The Irish Longitudinal Study on Ageing (TILDA) is a prospective nationally representative cohort study based on random sampling of the community-dwelling general population aged ≥ 50 years in Ireland. Wave 1 was performed between June 2009-June 2011. Participants underwent a detailed health assessment including blood tests, and an active stand test using the Finometer, which measures continuous blood pressure and heart rate for 10 mins while supine at rest, then throughout the standing test and for 2 mins thereafter.
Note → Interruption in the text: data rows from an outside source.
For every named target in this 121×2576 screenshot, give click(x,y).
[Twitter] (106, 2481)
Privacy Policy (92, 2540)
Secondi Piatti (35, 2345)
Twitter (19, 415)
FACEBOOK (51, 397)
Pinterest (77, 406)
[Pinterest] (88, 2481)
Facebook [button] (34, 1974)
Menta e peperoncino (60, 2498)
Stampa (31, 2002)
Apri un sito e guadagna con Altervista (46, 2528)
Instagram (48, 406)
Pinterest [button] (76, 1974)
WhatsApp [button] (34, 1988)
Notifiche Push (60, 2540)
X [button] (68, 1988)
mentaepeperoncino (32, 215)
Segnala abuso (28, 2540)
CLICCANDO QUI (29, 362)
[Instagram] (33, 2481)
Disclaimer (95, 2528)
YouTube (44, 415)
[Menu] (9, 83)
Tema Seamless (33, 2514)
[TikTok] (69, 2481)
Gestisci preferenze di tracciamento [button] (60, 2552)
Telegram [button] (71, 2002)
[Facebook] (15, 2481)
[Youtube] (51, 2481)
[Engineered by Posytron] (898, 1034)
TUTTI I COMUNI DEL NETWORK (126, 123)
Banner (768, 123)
Cardiac function metrics are derived : left ventricular ejection time (LVET), cardiac output, and total peripheral resistance. CKD-EPI equation was used for eGFR. We analysed repeated measures data at 10 second intervals over the entire observation period using sequential neural networks with the categorical outcomes of coincident CKD, and incident mortality. Follow up was approximately 10 yrs. Python v 3.77 and TensorFlow v2.0.0 were used for the analysis.

Results

N=4388 TILDA participants were included, N=2013 were male, mean age was 62 (8) yrs, 647 had CKD. 178 died over follow up. Figure 1. A demonstrates profiles in LVET by eGFR category and B an ROC curve output from the Neural Network model predicting conincident CKD AUC = 0.81(resampled model: which included an input layer, 2 hidden layers and an output layer based on cardiac metrics, age and sex). AUC for mortality was 0.75 (resampled model).

Conclusion

Deep Learning analysis of repeated measures of derived cardiac function metrics discerned community dwelling individuals with CKD and subsequent outcomes. This method has potential for population level risk dsicrimination.